## Task details
What is needed is an exact copy of every line from the one with "Instruction: Open Settings in the left menu" to the end of the entries below, without the pictures.

⟨

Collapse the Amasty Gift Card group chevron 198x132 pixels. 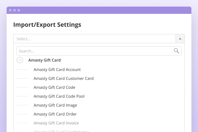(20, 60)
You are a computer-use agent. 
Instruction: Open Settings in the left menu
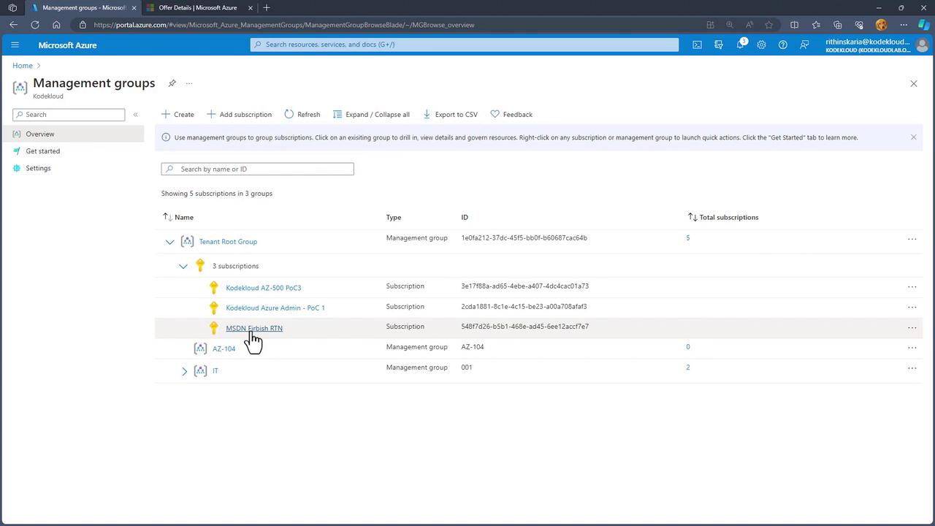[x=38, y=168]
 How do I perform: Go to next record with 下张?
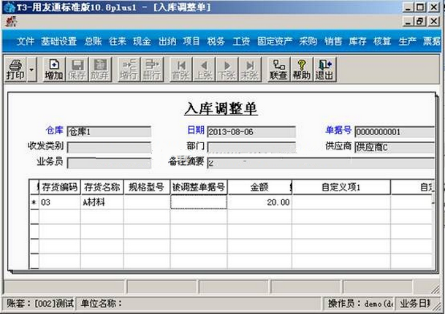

⟩

## Solution to this task
Instruction: Open Settings in the left menu
[x=38, y=168]
 How do I perform: Go to next record with 下张?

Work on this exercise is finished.